## AVAILABLE DATA
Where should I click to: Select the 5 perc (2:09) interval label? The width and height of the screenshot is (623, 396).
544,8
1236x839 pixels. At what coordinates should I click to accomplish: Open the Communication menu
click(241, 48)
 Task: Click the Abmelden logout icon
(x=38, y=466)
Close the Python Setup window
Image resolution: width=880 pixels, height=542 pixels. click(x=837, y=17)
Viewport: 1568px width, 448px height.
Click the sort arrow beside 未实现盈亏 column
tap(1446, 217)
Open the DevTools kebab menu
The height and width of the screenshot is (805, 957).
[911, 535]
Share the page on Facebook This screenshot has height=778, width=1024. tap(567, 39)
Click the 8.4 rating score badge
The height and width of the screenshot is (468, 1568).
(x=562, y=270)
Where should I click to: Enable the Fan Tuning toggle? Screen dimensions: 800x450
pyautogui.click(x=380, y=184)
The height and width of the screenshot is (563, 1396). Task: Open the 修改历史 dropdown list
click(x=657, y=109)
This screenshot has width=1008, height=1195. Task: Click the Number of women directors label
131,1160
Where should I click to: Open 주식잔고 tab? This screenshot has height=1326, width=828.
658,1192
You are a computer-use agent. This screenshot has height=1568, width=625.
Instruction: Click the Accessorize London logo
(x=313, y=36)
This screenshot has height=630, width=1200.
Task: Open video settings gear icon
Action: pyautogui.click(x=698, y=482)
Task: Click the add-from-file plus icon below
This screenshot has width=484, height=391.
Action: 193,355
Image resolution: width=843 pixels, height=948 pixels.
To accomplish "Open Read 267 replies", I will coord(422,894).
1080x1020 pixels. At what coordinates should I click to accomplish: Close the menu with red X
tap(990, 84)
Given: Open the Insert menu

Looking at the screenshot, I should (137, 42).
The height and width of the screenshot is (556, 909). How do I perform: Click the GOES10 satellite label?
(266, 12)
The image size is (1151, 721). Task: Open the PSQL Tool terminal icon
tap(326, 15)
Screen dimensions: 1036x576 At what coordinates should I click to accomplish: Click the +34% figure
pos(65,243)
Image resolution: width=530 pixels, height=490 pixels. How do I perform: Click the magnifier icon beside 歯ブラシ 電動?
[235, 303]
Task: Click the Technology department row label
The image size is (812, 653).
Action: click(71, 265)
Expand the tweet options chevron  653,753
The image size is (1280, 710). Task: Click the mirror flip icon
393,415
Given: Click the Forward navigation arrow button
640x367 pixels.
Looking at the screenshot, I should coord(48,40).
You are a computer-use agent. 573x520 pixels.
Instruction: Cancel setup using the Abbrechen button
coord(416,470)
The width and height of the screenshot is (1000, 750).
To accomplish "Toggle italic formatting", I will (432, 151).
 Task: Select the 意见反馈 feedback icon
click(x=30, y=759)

## WHAT THE TASK ASKS
The records are to be retyped exactly. No line may be skipped.

## PROBLEM SOLUTION
Where should I click to: Select the 5 perc (2:09) interval label? The width and height of the screenshot is (623, 396).
544,8
1236x839 pixels. At what coordinates should I click to accomplish: Open the Communication menu
click(241, 48)
 Task: Click the Abmelden logout icon
(x=38, y=466)
Close the Python Setup window
Image resolution: width=880 pixels, height=542 pixels. click(x=837, y=17)
Viewport: 1568px width, 448px height.
Click the sort arrow beside 未实现盈亏 column
tap(1446, 217)
Open the DevTools kebab menu
The height and width of the screenshot is (805, 957).
[911, 535]
Share the page on Facebook This screenshot has height=778, width=1024. tap(567, 39)
Click the 8.4 rating score badge
The height and width of the screenshot is (468, 1568).
(x=562, y=270)
Where should I click to: Enable the Fan Tuning toggle? Screen dimensions: 800x450
pyautogui.click(x=380, y=184)
The height and width of the screenshot is (563, 1396). Task: Open the 修改历史 dropdown list
click(x=657, y=109)
This screenshot has width=1008, height=1195. Task: Click the Number of women directors label
131,1160
Where should I click to: Open 주식잔고 tab? This screenshot has height=1326, width=828.
658,1192
You are a computer-use agent. This screenshot has height=1568, width=625.
Instruction: Click the Accessorize London logo
(x=313, y=36)
This screenshot has height=630, width=1200.
Task: Open video settings gear icon
Action: pyautogui.click(x=698, y=482)
Task: Click the add-from-file plus icon below
This screenshot has width=484, height=391.
Action: 193,355
Image resolution: width=843 pixels, height=948 pixels.
To accomplish "Open Read 267 replies", I will coord(422,894).
1080x1020 pixels. At what coordinates should I click to accomplish: Close the menu with red X
tap(990, 84)
Given: Open the Insert menu

Looking at the screenshot, I should (137, 42).
The height and width of the screenshot is (556, 909). How do I perform: Click the GOES10 satellite label?
(266, 12)
The image size is (1151, 721). Task: Open the PSQL Tool terminal icon
tap(326, 15)
Screen dimensions: 1036x576 At what coordinates should I click to accomplish: Click the +34% figure
pos(65,243)
Image resolution: width=530 pixels, height=490 pixels. How do I perform: Click the magnifier icon beside 歯ブラシ 電動?
[235, 303]
Task: Click the Technology department row label
The image size is (812, 653).
Action: click(71, 265)
Expand the tweet options chevron  653,753
The image size is (1280, 710). Task: Click the mirror flip icon
393,415
Given: Click the Forward navigation arrow button
640x367 pixels.
Looking at the screenshot, I should coord(48,40).
You are a computer-use agent. 573x520 pixels.
Instruction: Cancel setup using the Abbrechen button
coord(416,470)
The width and height of the screenshot is (1000, 750).
To accomplish "Toggle italic formatting", I will (432, 151).
 Task: Select the 意见反馈 feedback icon
click(x=30, y=759)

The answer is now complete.